### What you should do
Transcribe only what runs from the line containing "The width and" through the final line below, exactly, and leave every picture out.
========================
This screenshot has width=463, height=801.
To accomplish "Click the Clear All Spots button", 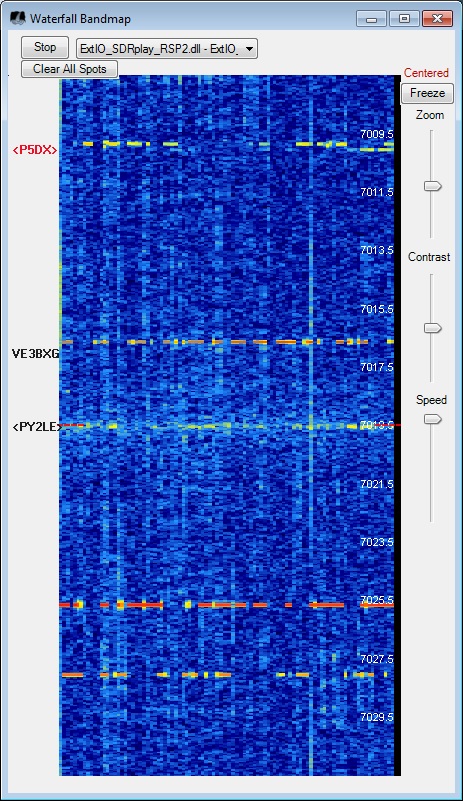I will coord(70,69).
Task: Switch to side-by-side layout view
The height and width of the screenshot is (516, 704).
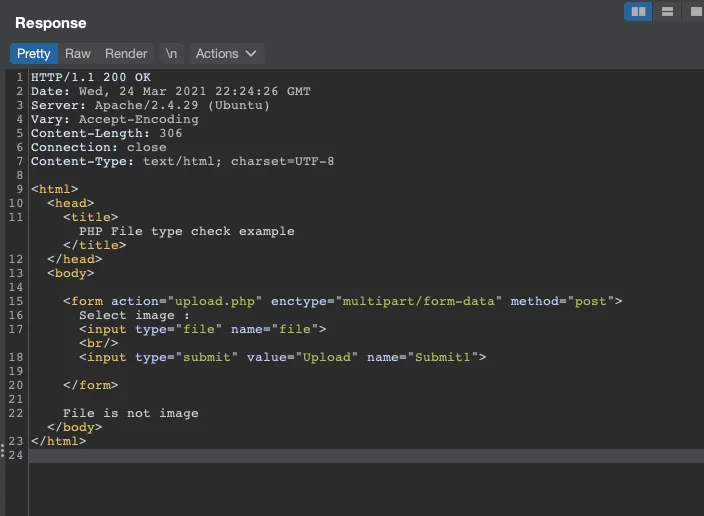Action: point(638,12)
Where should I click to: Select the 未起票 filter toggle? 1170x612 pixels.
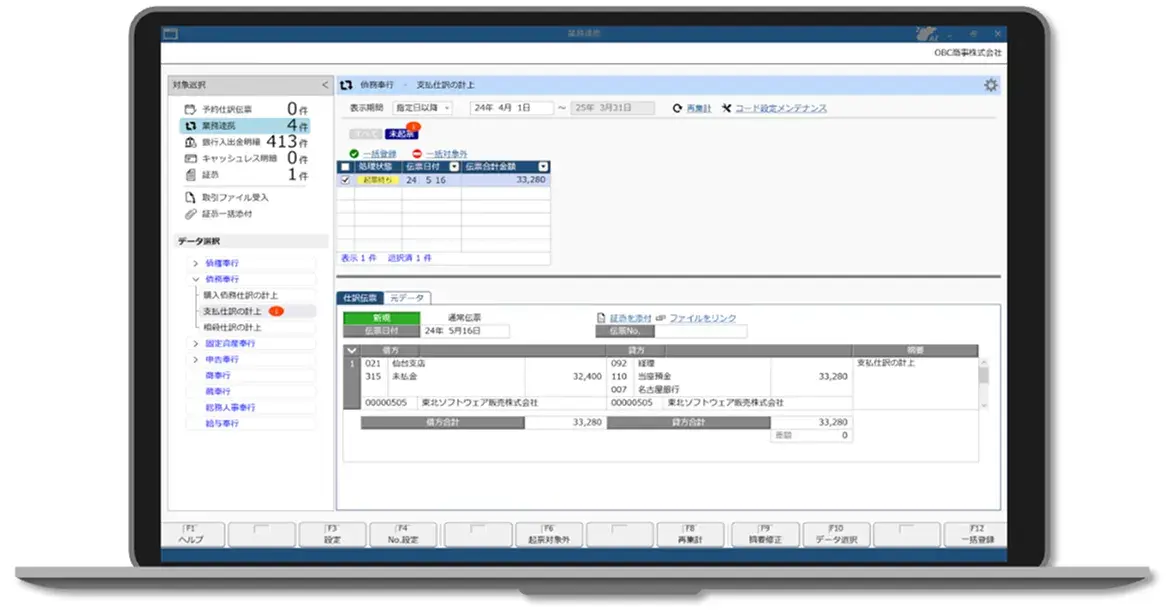pyautogui.click(x=401, y=133)
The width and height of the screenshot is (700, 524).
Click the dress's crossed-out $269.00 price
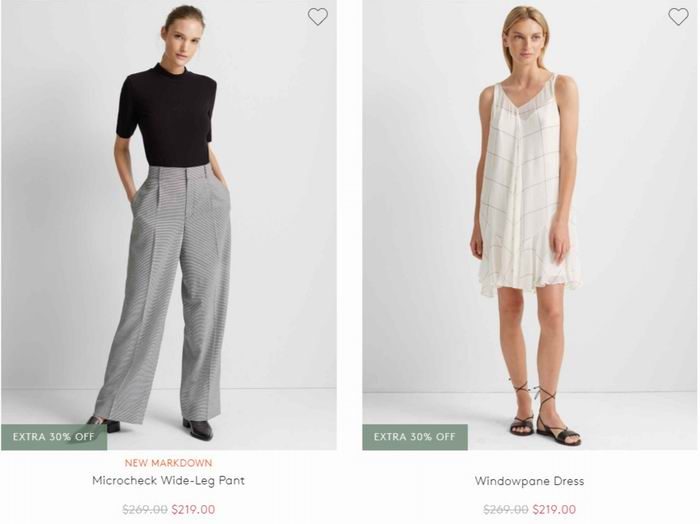click(x=506, y=509)
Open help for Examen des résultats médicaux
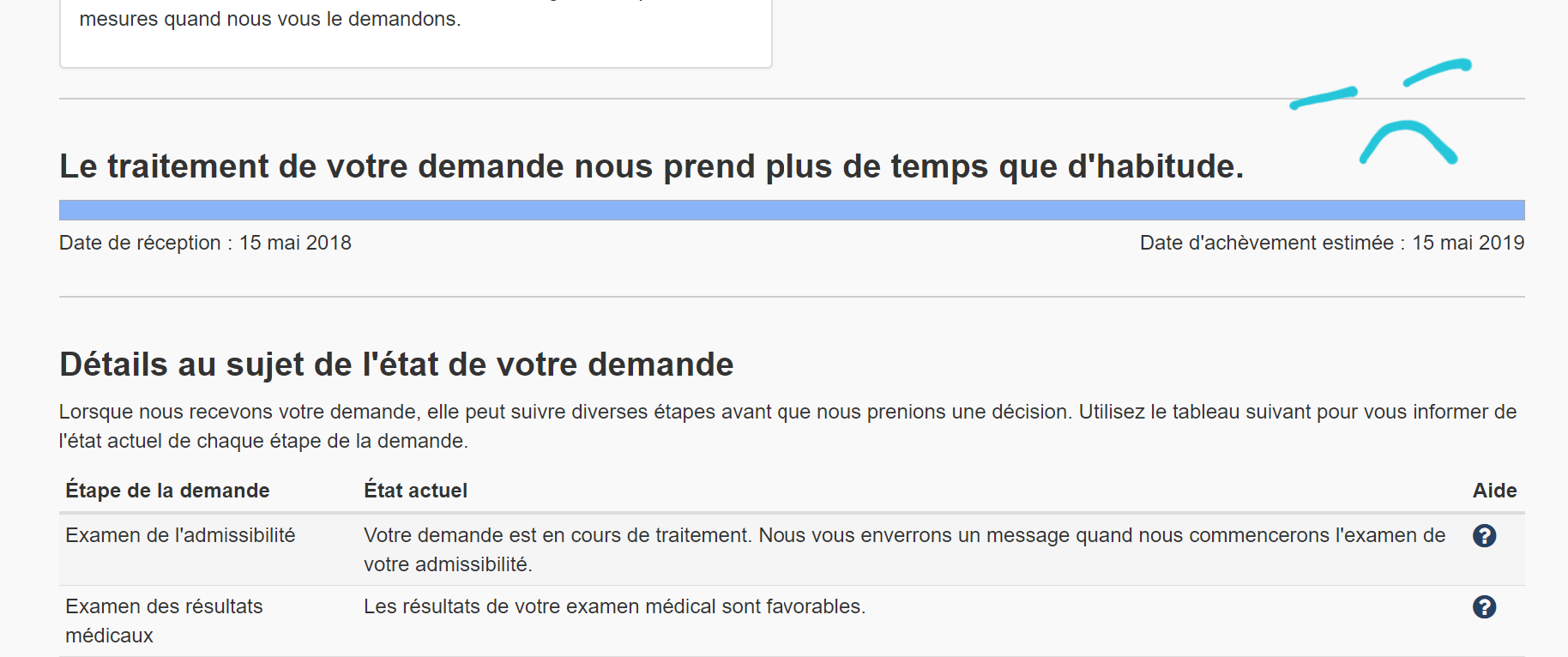1568x657 pixels. [x=1484, y=607]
========================
### Solution below
The width and height of the screenshot is (700, 524).
Click the dress's crossed-out $269.00 price
click(x=506, y=509)
Open help for Examen des résultats médicaux
1568x657 pixels. [x=1484, y=607]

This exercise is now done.